SOURCE PASSAGE: Begin

The Victorian writer Reuben Hallam, also known as "Wadsley Jack", was from the area. He is best known for the 1866 book, Wadsley Jack; or, the Humours and Adventures of a Travelling Cutler. A pub, The Wadsley Jack, is named in his honour.

One of Wadsley's more famous modern residents was the politician Roy Hattersley who spent his youth living on Wadsley Lane and then Airedale Road; this early part of his life is covered in the book, "A Yorkshire Boyhood". His mother Enid was Lord Mayor of Sheffield in 1981. Professional cyclist and Commonwealth Games double gold medallist Malcolm Elliott was brought up in Prescott Road, Wadsley.

The tool collector and industrial historian Ken Hawley lived in Wadsley from the age of three until his death.

The English baritone, Peter Glossop was born in Wadsley.

==Amenities==
Wadsley has two schools, Marlcliffe Community Primary School on Marlcliffe Road and Wisewood Community Primary School on Rural Lane they are both for pupils aged between 4 and 11. Wisewood School and Community Sports College was closed in the Summer of 2011 and demolished in March 2012. The school was merged with Myers Grove School which was also demolished to form the new Forge Valley School on Wood Lane at Malin Bridge. There are four public houses in the area, The Wadsley Jack (formerly called The Star) which has the original village stocks outside, The Rose and Crown (often referred to as The Top House) is 150 years old and was extended in the 1980s by knocking through into adjoining cottages. The Horse and Jockey stands where the original medieval village green was at the top of Wadsley Lane. The Sportsman is on Worrall Road near the church. The few shops in Wadsley are of the smaller variety scattered across the village, the nearest main shopping area is in nearby Hillsborough.

SOURCE PASSAGE: End

#### INSTRUCTIONS
a) Answer these from the Wadsley passage:
(i) In what year was the book Wadsley Jack; or, the Humours and Adventures of a Travelling Cutler published?
(ii) Who was Lord Mayor of Sheffield in 1981?
(iii) What was The Wadsley Jack formerly called?
b) From the Wadsley passage, return the stretch that begins at the words "One of Wadsley's" and stops after "until his death.", with no change to any word or mark.
Nothing in the lines is needed.

RECORDS SUPPLIED: Begin

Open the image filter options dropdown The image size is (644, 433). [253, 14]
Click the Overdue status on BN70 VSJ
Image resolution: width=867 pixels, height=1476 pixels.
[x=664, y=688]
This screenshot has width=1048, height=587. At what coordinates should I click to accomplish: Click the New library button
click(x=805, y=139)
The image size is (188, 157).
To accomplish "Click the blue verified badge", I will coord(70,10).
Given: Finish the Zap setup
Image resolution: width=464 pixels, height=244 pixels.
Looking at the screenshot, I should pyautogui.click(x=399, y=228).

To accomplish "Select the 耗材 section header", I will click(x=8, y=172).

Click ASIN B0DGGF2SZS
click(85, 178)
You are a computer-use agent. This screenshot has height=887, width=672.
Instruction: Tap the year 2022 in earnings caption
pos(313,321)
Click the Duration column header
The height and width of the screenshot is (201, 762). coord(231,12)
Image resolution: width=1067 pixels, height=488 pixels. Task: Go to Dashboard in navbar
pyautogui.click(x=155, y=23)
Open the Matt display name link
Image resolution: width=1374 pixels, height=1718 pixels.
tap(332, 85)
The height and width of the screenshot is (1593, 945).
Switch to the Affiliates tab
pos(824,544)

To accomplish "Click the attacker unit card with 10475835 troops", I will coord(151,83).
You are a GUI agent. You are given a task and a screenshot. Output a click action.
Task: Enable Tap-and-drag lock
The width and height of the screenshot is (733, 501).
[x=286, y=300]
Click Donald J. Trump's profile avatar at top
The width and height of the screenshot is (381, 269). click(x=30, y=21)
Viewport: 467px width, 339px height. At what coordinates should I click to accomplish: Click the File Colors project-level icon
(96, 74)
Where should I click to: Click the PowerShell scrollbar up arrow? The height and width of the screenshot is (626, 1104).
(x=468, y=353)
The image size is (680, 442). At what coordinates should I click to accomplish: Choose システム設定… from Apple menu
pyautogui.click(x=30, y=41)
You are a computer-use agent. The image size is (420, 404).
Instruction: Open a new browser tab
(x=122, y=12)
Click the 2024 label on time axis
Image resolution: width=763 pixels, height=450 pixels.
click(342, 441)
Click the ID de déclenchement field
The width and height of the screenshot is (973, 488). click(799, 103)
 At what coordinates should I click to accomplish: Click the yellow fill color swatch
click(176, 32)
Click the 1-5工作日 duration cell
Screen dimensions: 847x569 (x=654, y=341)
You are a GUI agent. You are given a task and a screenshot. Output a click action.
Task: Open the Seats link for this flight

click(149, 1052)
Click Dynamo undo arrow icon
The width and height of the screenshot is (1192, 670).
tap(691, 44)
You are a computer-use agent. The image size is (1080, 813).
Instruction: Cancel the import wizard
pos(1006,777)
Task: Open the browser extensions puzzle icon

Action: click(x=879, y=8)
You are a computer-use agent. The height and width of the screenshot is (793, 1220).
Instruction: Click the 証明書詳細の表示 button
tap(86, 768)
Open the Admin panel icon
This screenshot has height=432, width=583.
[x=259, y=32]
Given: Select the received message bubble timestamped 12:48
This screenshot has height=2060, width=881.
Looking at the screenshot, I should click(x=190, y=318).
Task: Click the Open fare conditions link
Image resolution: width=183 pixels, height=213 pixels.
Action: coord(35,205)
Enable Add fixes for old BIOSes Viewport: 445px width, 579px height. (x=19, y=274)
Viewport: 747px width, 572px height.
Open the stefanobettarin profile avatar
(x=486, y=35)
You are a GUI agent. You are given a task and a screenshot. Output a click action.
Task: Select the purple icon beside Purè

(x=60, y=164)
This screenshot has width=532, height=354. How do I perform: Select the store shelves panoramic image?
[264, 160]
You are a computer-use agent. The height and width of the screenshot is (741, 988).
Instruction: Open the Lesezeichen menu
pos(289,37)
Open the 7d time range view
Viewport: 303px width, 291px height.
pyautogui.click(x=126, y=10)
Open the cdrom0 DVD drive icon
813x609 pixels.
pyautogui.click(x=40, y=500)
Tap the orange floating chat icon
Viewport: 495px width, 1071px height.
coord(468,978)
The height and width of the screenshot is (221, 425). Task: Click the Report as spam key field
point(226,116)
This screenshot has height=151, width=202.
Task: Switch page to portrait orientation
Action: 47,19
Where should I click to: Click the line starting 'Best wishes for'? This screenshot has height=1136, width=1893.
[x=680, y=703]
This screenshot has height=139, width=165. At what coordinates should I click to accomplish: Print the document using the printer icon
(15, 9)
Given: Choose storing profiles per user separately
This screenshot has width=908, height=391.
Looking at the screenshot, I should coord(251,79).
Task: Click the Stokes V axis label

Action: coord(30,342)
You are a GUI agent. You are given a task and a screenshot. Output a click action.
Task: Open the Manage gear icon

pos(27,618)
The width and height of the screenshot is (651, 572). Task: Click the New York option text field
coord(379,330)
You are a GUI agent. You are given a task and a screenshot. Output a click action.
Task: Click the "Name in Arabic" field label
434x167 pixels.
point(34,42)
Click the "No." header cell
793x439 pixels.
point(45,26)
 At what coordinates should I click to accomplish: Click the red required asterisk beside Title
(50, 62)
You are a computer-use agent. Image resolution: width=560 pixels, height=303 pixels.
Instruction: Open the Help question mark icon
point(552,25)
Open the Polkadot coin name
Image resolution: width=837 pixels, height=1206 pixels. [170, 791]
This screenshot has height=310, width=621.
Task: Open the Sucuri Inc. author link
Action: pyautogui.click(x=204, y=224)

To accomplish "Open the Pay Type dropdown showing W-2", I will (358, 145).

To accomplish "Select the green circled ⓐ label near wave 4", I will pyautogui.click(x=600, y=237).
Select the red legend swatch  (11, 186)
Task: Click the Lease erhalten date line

RECORDS SUPPLIED: End

#### LIST OF ANSWERS
a)
(i) 1866
(ii) Enid, Roy Hattersley's mother
(iii) The Star

b)
One of Wadsley's more famous modern residents was the politician Roy Hattersley who spent his youth living on Wadsley Lane and then Airedale Road; this early part of his life is covered in the book, "A Yorkshire Boyhood". His mother Enid was Lord Mayor of Sheffield in 1981. Professional cyclist and Commonwealth Games double gold medallist Malcolm Elliott was brought up in Prescott Road, Wadsley.

The tool collector and industrial historian Ken Hawley lived in Wadsley from the age of three until his death.